Every record below must come back exactly as written, with the images dropped.

Stored data entries:
###
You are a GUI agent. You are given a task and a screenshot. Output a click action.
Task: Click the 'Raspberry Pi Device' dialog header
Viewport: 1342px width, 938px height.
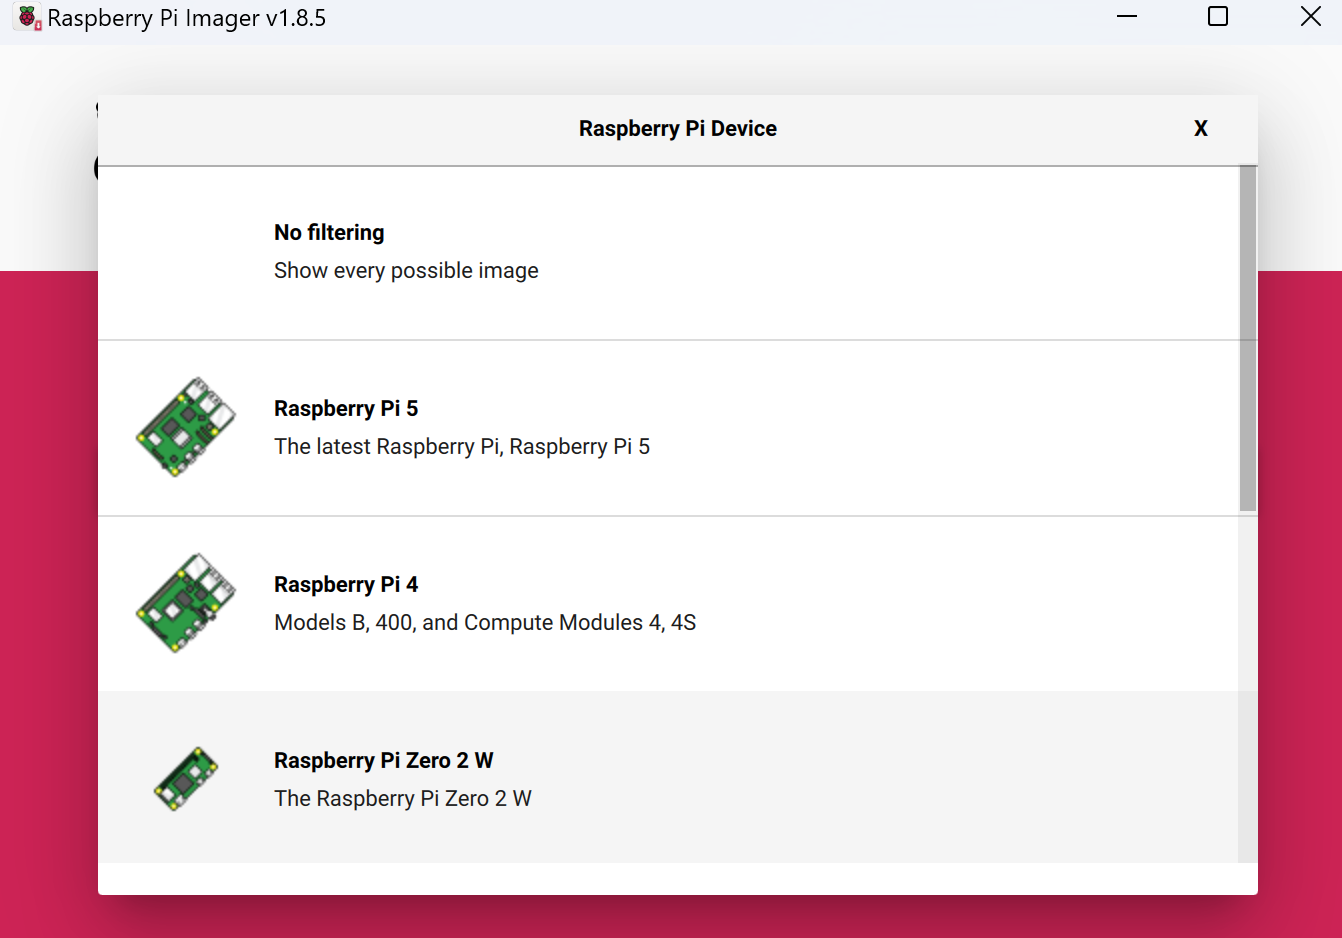678,129
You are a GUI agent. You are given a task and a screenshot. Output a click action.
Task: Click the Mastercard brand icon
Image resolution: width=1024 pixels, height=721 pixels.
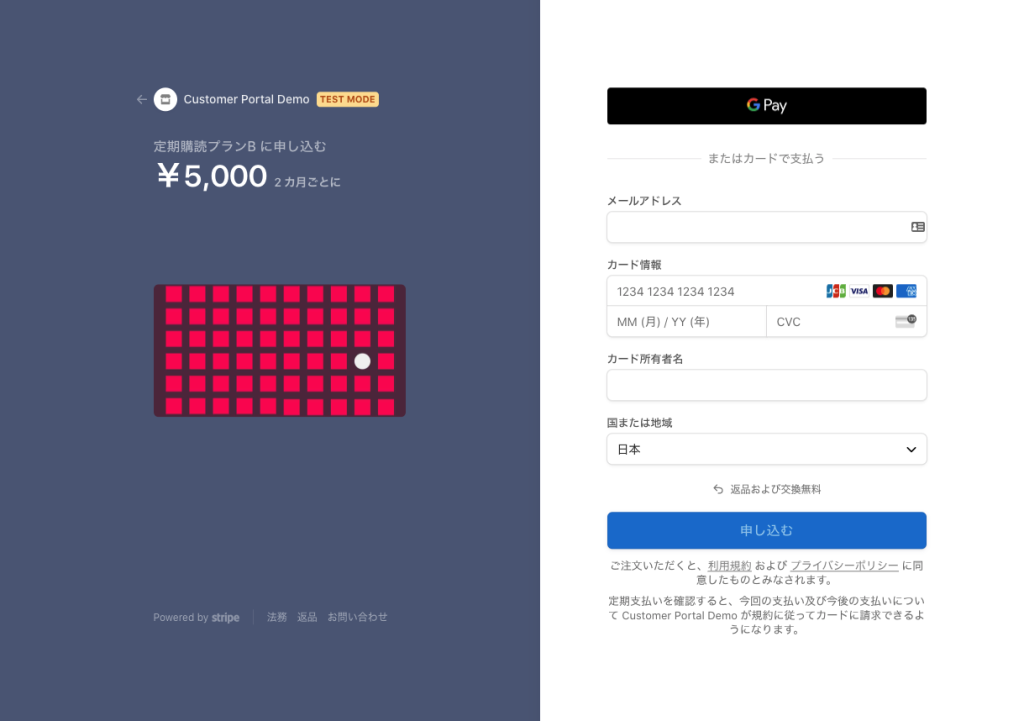[x=882, y=291]
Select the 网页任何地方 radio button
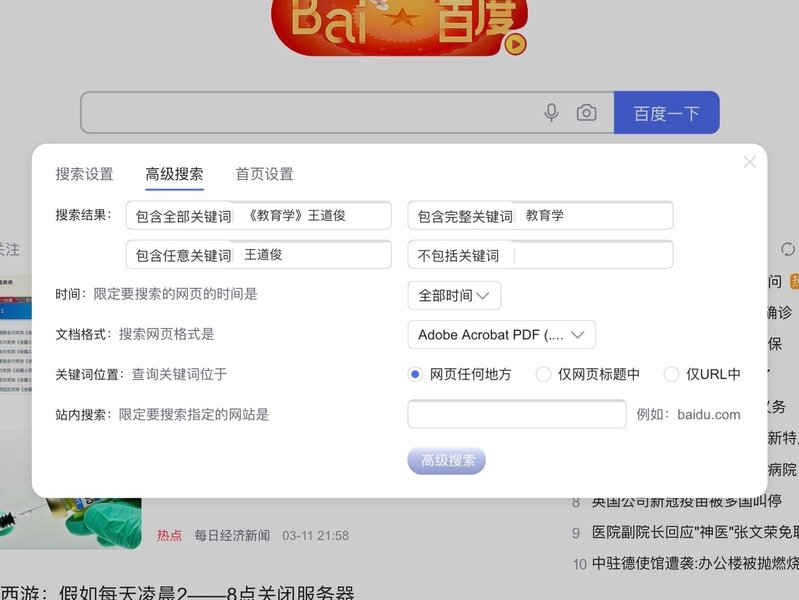This screenshot has width=799, height=600. pyautogui.click(x=416, y=374)
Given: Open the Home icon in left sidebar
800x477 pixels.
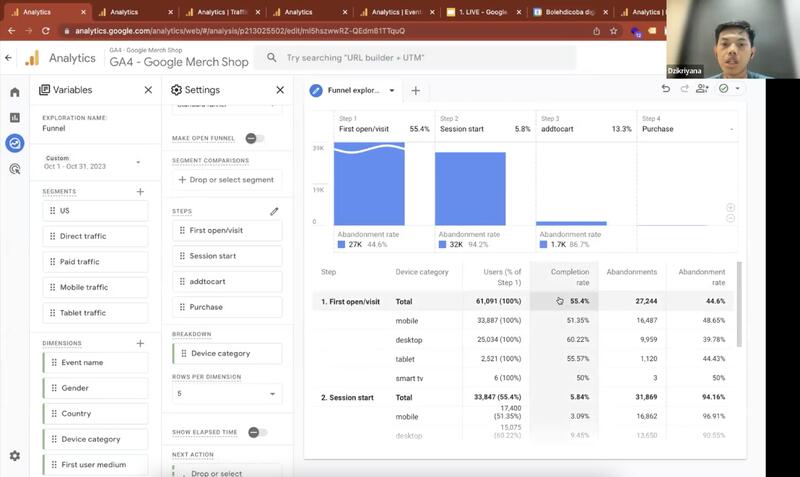Looking at the screenshot, I should point(15,92).
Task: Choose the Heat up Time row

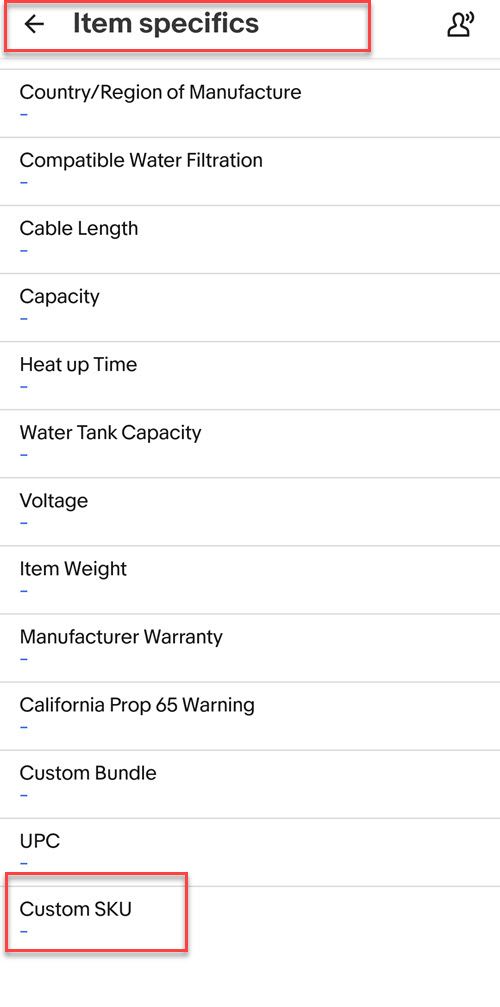Action: point(250,376)
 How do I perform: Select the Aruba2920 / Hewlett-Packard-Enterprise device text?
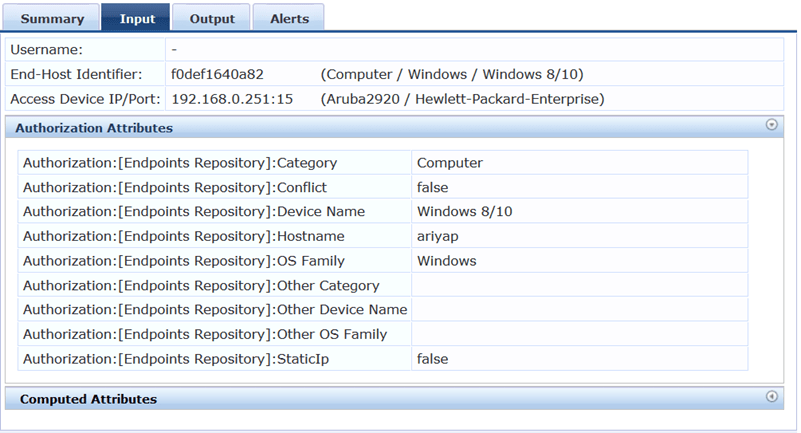click(462, 99)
###
**Problem solution**:
You are a GUI agent. You are given a task and a screenshot. Output a click action.
Task: Click the 'Raspberry Pi Device' dialog header
Viewport: 1342px width, 938px height.
678,129
You are a GUI agent. You are given a task and a screenshot. Output a click action.
Task: Click the Mastercard brand icon
Image resolution: width=1024 pixels, height=721 pixels.
[x=882, y=291]
Select the 网页任何地方 radio button
This screenshot has width=799, height=600. pyautogui.click(x=416, y=374)
Given: Open the Home icon in left sidebar
800x477 pixels.
Looking at the screenshot, I should point(15,92).
Task: Choose the Heat up Time row

Action: point(250,376)
 How do I perform: Select the Aruba2920 / Hewlett-Packard-Enterprise device text?
click(462, 99)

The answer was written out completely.